The royal family returned to Albania in 2002 leading a quiet life though never relinquishing the claim to the throne.
Its return was not that easy.
After Albania’s Communist regime fell in 1990, Zog’s son, Leka I Zog, made two disastrous attempts to return home נ first in 1993 when Berisha’s government then threw him out and in 1997 when he was charged with leading an armed uprising after failing to convince Albanians to vote for monarchy in a referendum.
First Leka I Zog made the return effort in 1993. But he managed only to stay some hours at a hotel and then be fired back. It was agreed in 1997, the country’s’crazy’year following the fall of the failed pyramid investment schemes, that a referendum on the monarchy was held.
It was held and the monarchy did not win. But Leka I Zog put arms in his belt and made a revolt attempt leading some hundreds of thousands of people toward the Central Election Commission to claim manipulation of the results. A few days later he left the country. The next year he was charged for the uprising. But in 2002 the president pardoned him and let his family be back in the country.

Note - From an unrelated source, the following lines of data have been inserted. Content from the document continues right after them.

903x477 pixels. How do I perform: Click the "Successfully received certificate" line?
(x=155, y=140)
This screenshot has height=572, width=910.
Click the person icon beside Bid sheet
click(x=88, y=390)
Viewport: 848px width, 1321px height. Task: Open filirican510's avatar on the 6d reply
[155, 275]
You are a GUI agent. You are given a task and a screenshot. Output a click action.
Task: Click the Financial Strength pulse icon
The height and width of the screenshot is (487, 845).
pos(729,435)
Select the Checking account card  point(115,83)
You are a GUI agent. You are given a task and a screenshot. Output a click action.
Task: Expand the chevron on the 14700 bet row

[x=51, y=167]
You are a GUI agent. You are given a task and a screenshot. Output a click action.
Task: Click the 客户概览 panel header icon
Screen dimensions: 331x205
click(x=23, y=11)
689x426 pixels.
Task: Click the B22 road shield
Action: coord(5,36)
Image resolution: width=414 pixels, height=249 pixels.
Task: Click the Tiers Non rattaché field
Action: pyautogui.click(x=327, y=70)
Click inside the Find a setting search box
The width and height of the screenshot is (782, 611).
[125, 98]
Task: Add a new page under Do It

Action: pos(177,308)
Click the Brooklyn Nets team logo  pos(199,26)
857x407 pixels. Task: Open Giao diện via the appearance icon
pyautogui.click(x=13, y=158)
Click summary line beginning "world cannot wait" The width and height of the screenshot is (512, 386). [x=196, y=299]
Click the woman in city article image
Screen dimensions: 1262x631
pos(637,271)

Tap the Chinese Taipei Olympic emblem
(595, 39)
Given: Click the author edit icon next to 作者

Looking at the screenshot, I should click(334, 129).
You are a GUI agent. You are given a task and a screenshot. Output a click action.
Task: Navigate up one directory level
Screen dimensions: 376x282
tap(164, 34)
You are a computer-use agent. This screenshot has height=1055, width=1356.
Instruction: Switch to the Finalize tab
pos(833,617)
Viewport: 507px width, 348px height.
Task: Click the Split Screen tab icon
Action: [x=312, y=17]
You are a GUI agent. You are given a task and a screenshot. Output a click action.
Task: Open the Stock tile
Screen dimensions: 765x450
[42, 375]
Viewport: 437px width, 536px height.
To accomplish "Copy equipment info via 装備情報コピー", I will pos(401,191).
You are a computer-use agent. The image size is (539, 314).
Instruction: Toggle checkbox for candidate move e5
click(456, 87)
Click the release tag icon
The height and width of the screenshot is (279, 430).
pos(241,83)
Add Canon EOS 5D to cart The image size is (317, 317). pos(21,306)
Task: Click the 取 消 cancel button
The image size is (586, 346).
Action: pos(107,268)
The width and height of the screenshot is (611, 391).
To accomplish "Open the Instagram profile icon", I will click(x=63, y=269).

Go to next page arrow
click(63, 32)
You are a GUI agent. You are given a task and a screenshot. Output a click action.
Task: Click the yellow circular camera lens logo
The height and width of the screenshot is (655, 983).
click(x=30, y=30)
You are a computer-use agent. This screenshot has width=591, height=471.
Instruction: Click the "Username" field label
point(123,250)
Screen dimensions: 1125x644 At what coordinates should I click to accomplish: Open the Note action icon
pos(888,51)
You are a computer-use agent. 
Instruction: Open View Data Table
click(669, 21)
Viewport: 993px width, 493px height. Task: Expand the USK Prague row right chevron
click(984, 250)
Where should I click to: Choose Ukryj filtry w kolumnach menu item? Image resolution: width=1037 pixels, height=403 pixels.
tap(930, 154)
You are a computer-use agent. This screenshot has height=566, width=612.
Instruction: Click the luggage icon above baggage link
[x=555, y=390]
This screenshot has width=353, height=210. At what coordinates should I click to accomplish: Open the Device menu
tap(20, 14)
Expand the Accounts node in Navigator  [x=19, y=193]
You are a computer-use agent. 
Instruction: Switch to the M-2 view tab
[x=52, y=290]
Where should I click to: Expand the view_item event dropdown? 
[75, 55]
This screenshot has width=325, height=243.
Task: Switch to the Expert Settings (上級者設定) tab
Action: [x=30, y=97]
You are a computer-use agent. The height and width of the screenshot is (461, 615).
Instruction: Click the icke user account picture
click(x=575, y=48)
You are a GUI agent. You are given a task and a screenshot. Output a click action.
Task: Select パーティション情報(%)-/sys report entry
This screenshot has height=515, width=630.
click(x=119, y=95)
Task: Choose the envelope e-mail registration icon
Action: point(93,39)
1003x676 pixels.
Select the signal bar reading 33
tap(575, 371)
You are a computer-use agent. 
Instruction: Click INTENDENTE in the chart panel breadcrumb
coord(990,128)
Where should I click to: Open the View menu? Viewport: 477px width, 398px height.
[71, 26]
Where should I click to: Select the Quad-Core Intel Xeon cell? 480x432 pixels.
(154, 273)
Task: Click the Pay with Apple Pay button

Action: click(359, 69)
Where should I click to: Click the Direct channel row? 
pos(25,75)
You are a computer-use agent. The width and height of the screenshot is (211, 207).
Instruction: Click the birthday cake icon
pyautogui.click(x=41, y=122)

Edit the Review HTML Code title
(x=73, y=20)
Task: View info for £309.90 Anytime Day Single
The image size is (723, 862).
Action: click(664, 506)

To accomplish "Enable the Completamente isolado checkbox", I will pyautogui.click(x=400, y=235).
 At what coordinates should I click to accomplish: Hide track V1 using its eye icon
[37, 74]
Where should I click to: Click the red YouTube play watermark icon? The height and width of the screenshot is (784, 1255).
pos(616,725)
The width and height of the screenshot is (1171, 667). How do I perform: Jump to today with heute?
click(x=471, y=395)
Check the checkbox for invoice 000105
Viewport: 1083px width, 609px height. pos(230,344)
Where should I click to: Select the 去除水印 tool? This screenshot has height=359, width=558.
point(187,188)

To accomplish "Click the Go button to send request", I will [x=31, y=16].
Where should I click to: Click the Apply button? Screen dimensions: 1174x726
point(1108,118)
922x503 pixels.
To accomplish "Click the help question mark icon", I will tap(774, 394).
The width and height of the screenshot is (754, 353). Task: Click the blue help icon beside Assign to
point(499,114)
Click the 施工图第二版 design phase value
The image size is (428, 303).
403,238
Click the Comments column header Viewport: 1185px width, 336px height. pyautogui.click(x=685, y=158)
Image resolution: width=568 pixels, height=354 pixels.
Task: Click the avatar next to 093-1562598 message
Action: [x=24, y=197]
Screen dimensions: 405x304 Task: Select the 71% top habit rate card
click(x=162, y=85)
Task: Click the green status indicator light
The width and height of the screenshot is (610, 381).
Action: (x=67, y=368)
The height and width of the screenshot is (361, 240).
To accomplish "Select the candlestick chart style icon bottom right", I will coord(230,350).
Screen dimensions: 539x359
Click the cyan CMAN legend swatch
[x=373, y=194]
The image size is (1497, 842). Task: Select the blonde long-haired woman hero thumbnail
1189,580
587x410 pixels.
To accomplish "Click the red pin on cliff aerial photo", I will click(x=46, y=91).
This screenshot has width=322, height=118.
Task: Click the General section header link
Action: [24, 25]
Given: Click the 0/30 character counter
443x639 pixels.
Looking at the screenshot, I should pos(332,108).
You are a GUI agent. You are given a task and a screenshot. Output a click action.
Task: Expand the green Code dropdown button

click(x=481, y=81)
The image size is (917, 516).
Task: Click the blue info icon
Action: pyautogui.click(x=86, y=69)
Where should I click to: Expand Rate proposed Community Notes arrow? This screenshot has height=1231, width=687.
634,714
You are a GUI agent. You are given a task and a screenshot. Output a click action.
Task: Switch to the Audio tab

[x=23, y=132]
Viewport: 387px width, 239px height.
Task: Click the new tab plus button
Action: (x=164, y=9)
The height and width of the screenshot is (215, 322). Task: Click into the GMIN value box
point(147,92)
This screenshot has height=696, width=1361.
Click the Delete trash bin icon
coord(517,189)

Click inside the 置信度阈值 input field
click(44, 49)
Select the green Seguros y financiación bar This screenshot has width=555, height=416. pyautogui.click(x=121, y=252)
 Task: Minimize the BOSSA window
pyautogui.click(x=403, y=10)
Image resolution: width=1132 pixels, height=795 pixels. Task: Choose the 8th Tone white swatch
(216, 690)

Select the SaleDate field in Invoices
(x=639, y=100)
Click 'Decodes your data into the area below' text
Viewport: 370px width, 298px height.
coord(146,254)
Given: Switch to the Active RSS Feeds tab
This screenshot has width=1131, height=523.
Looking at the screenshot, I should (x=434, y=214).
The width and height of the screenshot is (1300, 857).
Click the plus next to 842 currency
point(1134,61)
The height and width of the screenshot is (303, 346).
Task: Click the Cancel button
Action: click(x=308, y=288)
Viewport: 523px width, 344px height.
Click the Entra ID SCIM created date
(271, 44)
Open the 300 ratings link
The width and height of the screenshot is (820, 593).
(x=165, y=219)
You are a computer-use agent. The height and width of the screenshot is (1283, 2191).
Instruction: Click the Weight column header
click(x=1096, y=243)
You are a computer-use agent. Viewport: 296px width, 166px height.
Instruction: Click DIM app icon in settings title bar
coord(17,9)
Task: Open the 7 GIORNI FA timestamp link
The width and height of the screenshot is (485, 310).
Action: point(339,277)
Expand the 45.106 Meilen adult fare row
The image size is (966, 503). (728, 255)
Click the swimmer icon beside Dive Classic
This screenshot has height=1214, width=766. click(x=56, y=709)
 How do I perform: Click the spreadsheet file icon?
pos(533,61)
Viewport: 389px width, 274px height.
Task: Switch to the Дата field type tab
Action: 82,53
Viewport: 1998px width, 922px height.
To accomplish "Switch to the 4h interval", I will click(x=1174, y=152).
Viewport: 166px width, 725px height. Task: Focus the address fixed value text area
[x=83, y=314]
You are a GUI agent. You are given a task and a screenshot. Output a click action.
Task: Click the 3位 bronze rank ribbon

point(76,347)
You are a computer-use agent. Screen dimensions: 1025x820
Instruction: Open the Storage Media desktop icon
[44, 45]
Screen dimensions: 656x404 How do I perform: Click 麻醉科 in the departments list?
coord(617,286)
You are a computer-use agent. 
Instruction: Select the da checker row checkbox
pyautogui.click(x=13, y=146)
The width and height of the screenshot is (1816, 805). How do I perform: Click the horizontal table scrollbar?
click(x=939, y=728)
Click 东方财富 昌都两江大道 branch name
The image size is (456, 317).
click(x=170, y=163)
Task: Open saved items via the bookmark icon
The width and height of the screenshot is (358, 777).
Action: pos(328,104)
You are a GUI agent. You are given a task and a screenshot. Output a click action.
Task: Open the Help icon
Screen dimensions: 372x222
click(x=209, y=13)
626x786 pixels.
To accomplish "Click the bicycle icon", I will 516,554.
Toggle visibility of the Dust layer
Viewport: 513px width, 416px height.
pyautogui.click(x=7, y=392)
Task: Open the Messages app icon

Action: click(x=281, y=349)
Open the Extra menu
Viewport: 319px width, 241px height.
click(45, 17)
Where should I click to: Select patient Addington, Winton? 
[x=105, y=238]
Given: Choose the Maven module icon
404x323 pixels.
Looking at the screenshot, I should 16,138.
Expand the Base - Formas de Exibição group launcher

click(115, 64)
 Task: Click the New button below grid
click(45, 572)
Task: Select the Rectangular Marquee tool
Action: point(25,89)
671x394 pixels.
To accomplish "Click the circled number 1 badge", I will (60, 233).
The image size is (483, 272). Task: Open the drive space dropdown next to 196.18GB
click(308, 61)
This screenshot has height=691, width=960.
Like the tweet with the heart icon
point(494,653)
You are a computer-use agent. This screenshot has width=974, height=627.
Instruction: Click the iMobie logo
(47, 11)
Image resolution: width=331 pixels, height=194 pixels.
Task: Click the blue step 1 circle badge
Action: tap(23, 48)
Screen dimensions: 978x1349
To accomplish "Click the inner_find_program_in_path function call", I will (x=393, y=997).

Prime Minister Sali Berisha said that Albanians honor Zog “for his historic contribution in building up this country.”
Some Albanian historians do not agree with that and say that, though Zog as a personality has a place in the country’s history, the tribute paid this time and what the government is doing with it now is really not worth it.
Berisha was joined at the ceremony by President Bujar Nishani and Kosovo’s President Ahtifete Jahjaga at the ceremony. The ceremony was ignored by the country’s opposition parties.
Nishani said Zog “is one of the most important figures of the Albanian history.”
Since then, the family has been given back some of its old royal properties and granted diplomatic passports. Zog’s grandson, Leka II Zog, has since served as an adviser to several Albanian governments.
It is not easy to understand why Berisha has changed his stand so much on exiled king. An easy answer would be because of the electoral impact. The monarchists have certain support and their ballots will really be worth it next year.